Photodynamic Therapy Pre-Targeting to Enhance Selectivity of Drug Delivery
Laser scanning confocal fluorescence images of control (left) and PDT-treated (right) tumors in vivo, with blood vessels stained green and ICAM-1 stained red.
The dose and the frequency of administration of systemically administered chemotherapies are routinely limited by serious toxicities, which include immune suppression, reduced platelet counts, and anemia. Molecular therapies such as gene and RNAi therapy are also limited by difficulties in achieving therapeutic concentrations at the tumor site. Thus, there is great interest in improving the selectivity and delivery of all forms of systemically administered anti-cancer therapies.
In collaboration with the Benoit lab, the Foster lab is investigating approaches to enhance delivery and selectivity of drugs by pre-treating the tumor with photodynamic therapy (PDT), which leads to the local expression of cell-surface targets toward which appropriately packaged therapeutic agents can be directed. Specifically, we are studying PDT induction of the cell surface protein intercellular adhesion molecule 1 (ICAM-1). Antibodies against ICAM-1 will be conjugated to micelles - drug-delivery vehicles capable of efficiently packaging hydrophobic molecules. Our work is guided by the hypothesis that targeting these micelles to ICAM-1 in PDT-pre-treated tumors will result in significantly increased accumulation.

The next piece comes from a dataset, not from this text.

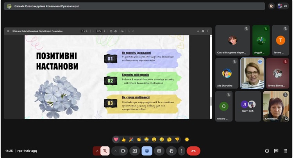
Task: Open the more options three-dot menu
Action: [x=181, y=151]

Using fluorescence-based molecular imaging and flow cytometry, we are determining the magnitude of targeted micelle accumulation, its spatial extent relative to tumor blood vessels, and the specific cell types - tumor and tumor-resident host cells - expressing ICAM-1 in response to PDT. Knowledge of the cell populations targeted using this strategy may suggest novel therapeutic approaches. These studies represent the first use of PDT or, to the best of our knowledge, any FDA-approved therapy, as a means of creating local targets to enhance the delivery and selectivity of a second, systemic therapy.